● **Task details**
Can you lay out the lines of these records as a JSON list of strings, one string per line, with blank lines dropped and the pictures left out?

● **Dataset records**
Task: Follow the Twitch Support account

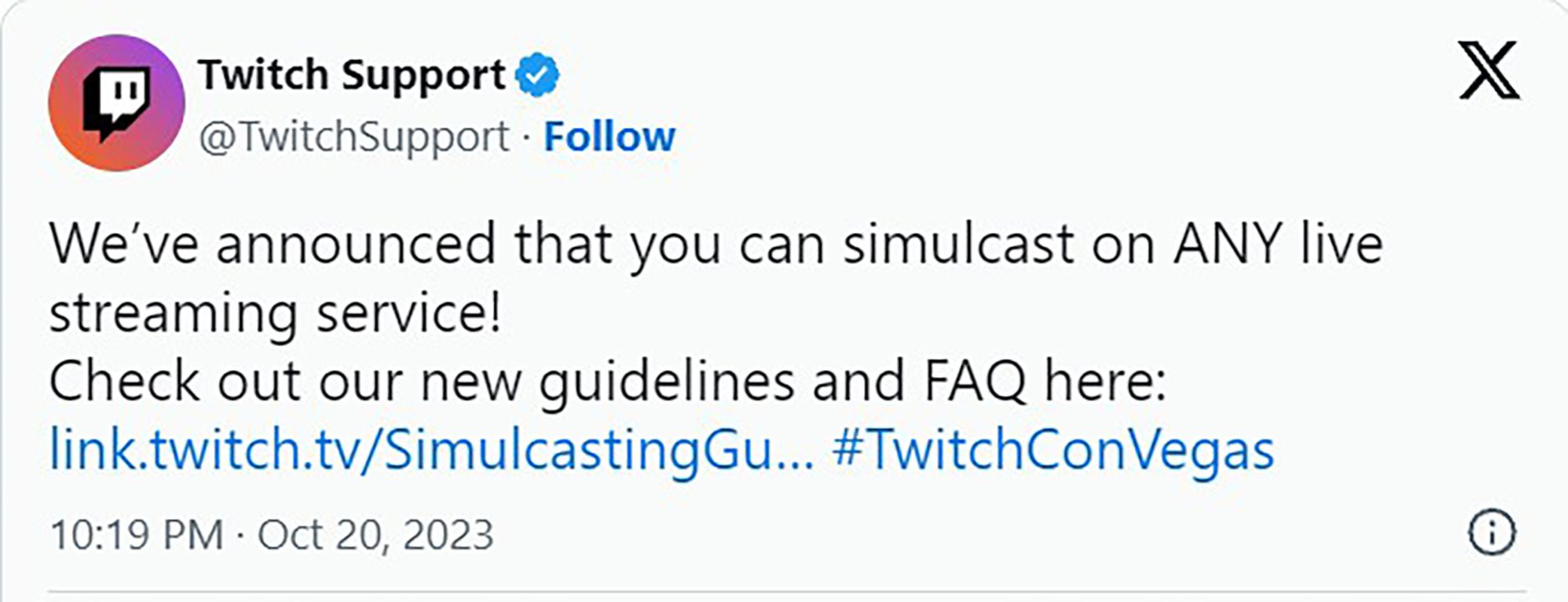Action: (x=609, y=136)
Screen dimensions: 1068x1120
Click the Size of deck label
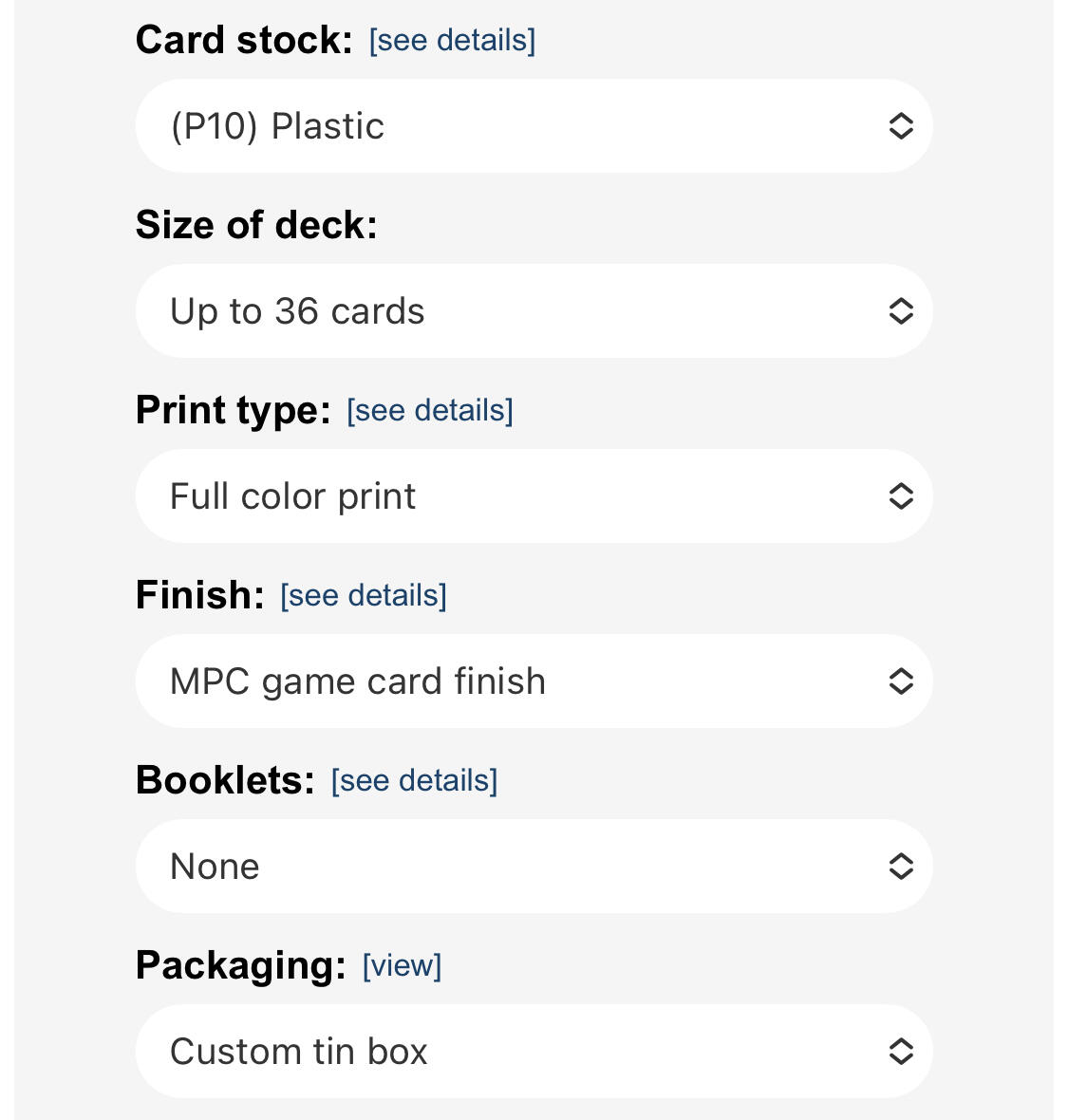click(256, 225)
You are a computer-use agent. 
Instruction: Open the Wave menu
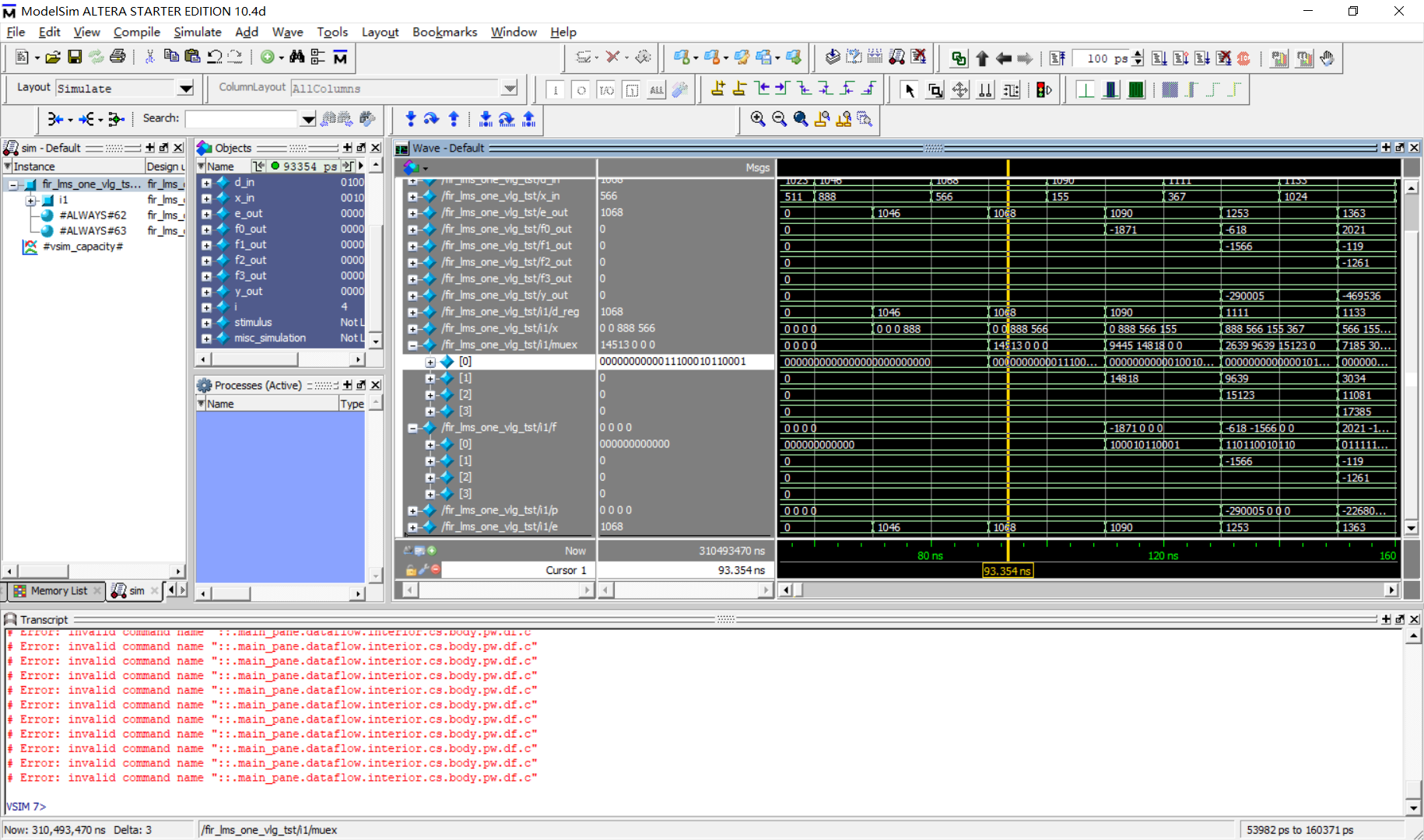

● **The completed task**
[
  "Task: Follow the Twitch Support account",
  "Action: (x=609, y=136)",
  "Screen dimensions: 1068x1120",
  "Click the Size of deck label",
  "click(256, 225)",
  "You are a computer-use agent. ",
  "Instruction: Open the Wave menu"
]